What in our youth we considered solutions, what our public
relations officers with flourishing trumpets call
“Triumphs of Diplomacy,” or “Our Leader's Military Genius,”
are stavings-off. When we stopped supplies for our camp
besieged on the Blue Nile, we gained petroleum and wheat
for the Manchurian campaign; Masada proved no obstacle,
nor the Wall. We strangled Vercingetorix
to purchase half a year.

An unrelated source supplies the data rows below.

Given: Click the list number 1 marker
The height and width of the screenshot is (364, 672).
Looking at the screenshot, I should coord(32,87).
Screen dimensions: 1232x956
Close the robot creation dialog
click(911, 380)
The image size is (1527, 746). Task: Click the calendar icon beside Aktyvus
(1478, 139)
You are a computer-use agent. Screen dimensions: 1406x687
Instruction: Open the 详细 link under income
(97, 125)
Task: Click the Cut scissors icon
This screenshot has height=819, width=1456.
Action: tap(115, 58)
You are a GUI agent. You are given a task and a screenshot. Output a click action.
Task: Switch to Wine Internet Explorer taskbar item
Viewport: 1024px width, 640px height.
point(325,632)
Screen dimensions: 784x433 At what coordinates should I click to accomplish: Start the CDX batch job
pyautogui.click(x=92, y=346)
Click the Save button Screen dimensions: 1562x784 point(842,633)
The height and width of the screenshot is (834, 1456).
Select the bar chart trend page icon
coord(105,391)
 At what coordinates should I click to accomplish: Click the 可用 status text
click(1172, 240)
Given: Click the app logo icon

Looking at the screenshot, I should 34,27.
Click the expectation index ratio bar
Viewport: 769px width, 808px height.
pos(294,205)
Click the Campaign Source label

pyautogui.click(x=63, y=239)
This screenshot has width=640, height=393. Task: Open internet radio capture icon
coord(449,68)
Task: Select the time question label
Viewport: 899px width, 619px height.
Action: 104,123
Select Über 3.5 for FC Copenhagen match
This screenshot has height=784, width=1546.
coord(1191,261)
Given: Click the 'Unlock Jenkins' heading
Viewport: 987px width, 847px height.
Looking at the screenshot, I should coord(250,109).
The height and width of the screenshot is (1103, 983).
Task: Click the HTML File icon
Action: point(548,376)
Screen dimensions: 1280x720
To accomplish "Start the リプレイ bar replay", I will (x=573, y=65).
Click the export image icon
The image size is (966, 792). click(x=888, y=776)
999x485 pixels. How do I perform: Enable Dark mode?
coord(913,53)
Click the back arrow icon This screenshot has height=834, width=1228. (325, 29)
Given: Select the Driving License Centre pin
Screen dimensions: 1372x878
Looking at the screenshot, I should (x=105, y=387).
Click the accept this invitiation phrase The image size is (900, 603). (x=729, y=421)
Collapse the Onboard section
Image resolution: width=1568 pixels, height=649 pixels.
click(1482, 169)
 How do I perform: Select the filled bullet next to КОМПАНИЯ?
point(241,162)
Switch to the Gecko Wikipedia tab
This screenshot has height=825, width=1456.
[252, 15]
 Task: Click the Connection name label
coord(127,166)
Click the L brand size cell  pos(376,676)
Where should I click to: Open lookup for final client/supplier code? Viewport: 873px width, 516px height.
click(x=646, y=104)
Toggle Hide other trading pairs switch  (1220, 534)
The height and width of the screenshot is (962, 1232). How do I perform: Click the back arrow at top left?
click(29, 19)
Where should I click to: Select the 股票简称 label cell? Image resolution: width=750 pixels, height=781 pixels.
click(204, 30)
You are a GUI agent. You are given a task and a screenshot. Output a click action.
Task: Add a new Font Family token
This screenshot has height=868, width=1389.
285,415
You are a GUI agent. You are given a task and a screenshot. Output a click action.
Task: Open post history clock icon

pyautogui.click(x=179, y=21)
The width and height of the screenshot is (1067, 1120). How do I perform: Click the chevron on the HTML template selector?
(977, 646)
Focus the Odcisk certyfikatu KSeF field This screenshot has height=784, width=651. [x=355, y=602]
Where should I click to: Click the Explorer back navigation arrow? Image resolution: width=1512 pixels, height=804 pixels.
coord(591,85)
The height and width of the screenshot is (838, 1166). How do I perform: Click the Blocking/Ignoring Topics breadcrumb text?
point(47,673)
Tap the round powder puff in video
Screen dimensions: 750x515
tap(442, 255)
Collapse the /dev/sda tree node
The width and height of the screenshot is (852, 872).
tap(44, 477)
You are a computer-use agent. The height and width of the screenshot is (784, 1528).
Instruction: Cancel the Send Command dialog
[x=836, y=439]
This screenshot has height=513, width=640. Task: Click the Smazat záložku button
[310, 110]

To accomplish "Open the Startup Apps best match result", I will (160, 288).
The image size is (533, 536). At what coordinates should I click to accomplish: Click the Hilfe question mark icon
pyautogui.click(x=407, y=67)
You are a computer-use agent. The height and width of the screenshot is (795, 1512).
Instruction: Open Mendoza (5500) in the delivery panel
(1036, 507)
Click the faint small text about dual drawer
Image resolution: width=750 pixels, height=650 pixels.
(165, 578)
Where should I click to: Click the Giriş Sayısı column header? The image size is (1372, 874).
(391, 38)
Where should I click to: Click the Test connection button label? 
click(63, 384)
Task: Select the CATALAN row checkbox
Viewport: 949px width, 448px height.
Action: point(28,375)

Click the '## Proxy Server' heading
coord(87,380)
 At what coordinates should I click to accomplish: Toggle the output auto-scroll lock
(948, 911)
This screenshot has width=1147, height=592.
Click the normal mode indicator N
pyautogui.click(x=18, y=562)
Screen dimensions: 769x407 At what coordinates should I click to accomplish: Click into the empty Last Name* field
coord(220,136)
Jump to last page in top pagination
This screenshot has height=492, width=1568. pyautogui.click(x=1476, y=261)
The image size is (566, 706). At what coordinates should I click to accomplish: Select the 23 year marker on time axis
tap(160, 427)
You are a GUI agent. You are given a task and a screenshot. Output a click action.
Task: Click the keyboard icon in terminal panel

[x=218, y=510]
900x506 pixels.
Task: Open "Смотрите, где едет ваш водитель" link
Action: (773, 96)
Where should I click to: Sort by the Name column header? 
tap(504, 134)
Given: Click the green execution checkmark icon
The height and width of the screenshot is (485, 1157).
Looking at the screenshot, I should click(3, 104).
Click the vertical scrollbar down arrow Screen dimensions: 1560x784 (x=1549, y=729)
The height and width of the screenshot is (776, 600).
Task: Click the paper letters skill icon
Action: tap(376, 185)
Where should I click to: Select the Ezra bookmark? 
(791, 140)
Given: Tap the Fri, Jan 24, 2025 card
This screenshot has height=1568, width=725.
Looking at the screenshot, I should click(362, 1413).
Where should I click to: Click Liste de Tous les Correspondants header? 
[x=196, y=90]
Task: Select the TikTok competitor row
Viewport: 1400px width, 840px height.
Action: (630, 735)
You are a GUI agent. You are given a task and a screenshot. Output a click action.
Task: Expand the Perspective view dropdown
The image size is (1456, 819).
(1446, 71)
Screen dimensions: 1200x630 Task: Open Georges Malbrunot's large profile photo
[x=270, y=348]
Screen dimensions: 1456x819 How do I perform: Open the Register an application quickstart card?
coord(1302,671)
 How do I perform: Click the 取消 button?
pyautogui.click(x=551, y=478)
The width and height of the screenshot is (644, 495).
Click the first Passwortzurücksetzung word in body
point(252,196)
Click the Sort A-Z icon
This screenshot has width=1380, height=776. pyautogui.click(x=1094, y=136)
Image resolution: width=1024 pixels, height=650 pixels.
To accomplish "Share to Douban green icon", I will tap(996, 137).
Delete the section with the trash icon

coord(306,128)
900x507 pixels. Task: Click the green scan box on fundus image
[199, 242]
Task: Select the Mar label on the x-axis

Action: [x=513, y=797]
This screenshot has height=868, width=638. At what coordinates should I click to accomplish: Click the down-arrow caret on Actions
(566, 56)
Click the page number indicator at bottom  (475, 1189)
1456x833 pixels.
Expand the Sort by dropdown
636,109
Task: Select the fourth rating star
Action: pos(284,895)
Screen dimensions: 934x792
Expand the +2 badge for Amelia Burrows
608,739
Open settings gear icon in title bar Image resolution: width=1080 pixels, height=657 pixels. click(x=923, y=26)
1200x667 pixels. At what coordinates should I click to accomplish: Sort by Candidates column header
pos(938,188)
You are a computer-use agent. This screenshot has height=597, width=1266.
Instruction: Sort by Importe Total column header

If a thousand decapitations

provide us a century of grain growing, water progressing
along aqueducts, and cattle freshening each spring,
who will not unbind the fasces and sharpen the axe?
Greek fire burnt Saracens at Byzantium's castle
and swamps over the same ages advanced and receded —
as now in the sour pond a pickerel chokes; as now
a whip-poor-will dies unhatched in her frail shell.
Whenever mobs rise against torturers and murderers,
torturers and murderers rise to take their places
and Blues massacre Greens. Men enslave women

again and chop the beggar's hands off and tie
the homosexual's wrists to a killing post
and execute him with prostitutes and moneylenders.
Our former prime minister is dispatched by a single jurist
who empties a machinegun into his stomach.
Our Leader sends a note to the Arbiter, his obedient
counsellor, who opens his wrist in the bath while speaking
wittily with his entourage. But he dies too fast:
Slaves bandage his wrists. Remembering purpose at dawn,
he removes the gauze. Tiberius beheads six Jew doctors.

By Palmer Canyon the lemons in the irrigated groves
grow smaller each year. Here is the Republic's grave,
boneyard of Erasmus and Hume, Florentine gold
and azure, Donatello's bodily marble, graves of money
and liberty. Vertical barbarians ascend, the child armies
of passive ignorance. I Senex, president-emperor,
peering through cataracts, note that Greek fire has only
for the moment prevented Viking and Turk and Bolshevik
who scale my fortifications with devoted outrage
and howling for plunder break the small-paned windows.